Games That Time Forgot – Sensible Soccer

by Stuart Heritage on July 21, 2005 0 Comments

SensiNostalgia is a lot of smelly old bottoms, this much we know. Sure, stuff was brilliant when you were a kid, but just because you liked it when you were a young’un doesn’t mean it’s any good now.

Take Fingermouse – a curled up bit of paper on a man’s finger. What a rubbish idea. You liked it at the time because you knew no better. Same thing goes for computer games. Why would you spend your time playing something as obviously archaic as Pole Position when you could be throwing state-of-the-art, photo-realistic cars round tracks in Gran Turismo?

Not all games age with time though, as this week’s Game That Time Forgot will demonstrate – Sensible Soccer.

Sensible Soccer isn’t really a game that time forgot, it’s more of a
game that people lost contact with over time, though it always kept a
place in their hearts.

And that makes the new Radica Arcade Legends Plug And Play version
of Sensible Soccer the Friends Reunited of computer games. Though
people think they’re happy with their FIFA and their International
Superstar Soccer
, they can’t help but sneak back and shack up with
their first love. But has Sensi stood the test of time?

At first, the game isn’t much to look at – 22 tiny blocky men on a
vast football pitch viewed from above – ISS Pro Evolution it ain’t. And
the crowd noise sounds like the noise a waste disposal unit makes when
you drop your watch down it. And, as the Radica has copied the
Megadrive version of the game, there’s a terrible piece of nasty
videogame music
that constantly plays underneath all the action. But
the gameplay…

Oh, the gameplay. It all rushes back to you so quickly. The
physically impossible 40-yard curling screamers, the heroic diving
headers, the ‘spinning round and round’ ball control technique. In the
13 years since Sensible Soccer was released, football games have
certainly got more realistic to look at, but they’ve lost the instant
joy
that Sensi had.

Sensible Soccer succeeded because you could see so much of the pitch
all the time. And because it was fast. And because you could beat teams
18-0. And, crucially, anybody could play it. You didn’t have to study a
manual for a month practising shoulder-pad/analogue-stick/X-button
finger contortions
. One button is all you need to pass, shoot and tackle. It was, and
still is, perfect in it’s economy.

Like most games, one player Sensi was fantastic. But two player Sensi was mindblowing.

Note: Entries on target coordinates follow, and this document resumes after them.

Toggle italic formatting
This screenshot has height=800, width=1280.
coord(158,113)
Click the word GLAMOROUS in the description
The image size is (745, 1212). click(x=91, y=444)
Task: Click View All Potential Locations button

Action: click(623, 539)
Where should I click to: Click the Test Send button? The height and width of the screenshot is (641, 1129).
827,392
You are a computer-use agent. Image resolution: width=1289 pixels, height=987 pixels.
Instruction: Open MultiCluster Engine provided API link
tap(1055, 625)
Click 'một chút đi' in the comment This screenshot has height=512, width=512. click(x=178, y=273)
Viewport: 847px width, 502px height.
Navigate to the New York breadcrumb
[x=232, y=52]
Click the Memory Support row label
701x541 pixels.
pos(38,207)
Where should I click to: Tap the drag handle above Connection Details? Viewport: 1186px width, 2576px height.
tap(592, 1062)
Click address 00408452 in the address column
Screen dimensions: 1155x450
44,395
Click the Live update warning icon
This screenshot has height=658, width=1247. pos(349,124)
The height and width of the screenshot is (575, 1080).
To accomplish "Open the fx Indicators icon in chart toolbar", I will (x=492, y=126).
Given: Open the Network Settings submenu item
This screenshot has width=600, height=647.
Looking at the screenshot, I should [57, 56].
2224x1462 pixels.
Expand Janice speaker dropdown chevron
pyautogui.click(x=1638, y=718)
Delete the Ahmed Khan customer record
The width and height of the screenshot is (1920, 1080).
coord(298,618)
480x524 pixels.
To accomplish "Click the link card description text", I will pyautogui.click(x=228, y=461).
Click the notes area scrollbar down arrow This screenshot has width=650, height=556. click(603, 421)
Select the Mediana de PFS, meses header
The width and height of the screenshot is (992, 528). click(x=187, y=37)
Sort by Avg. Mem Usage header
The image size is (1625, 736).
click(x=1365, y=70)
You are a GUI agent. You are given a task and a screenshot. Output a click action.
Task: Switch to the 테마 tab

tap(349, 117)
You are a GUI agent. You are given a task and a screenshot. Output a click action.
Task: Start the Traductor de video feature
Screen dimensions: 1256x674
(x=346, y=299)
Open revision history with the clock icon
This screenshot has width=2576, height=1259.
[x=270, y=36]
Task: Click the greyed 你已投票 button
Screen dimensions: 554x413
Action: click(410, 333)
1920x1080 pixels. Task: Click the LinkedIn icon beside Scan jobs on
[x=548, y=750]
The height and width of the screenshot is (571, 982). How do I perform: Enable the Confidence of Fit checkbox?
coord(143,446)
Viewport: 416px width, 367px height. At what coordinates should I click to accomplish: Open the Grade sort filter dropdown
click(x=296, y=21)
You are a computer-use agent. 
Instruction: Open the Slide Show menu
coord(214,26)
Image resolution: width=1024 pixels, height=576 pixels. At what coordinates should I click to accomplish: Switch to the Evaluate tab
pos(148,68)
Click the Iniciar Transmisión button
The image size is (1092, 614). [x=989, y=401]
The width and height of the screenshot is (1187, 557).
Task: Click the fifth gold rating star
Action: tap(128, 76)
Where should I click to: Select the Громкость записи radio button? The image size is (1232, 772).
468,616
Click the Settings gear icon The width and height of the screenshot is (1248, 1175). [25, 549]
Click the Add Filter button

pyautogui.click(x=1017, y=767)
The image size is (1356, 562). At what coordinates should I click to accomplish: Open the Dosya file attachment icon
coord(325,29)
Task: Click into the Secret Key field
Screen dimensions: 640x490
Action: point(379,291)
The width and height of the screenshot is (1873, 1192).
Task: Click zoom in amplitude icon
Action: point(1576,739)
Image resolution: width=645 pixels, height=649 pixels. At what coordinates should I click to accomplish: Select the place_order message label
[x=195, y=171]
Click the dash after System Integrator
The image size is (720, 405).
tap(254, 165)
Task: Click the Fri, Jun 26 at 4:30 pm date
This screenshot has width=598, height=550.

And then there were the player names. Never one to bother with
licensing player names, Sensi is full of people called Eric Centona and
Jean-Pierre Pepin. Or you can dispense with real teams all together and
play as a Custom Team (hecklerspray recommends the team Dance Craze -
Disco is a tasty little forward).

If having a version of Sensible Soccer that plugs straight in to
your telly still doesn’t sell it, the Plug and Play comes with two
other games. Cannon Fodder – tiny men run around shooting baddies – is
worth the asking price alone. And Mega-Lo-Mania… well, we’re sure some
people like Mega-Lo-Mania.

The real draw, as we all know, is Sensible Soccer. We’ve been given a second chance to love it. And we’re not sure we can ever go back.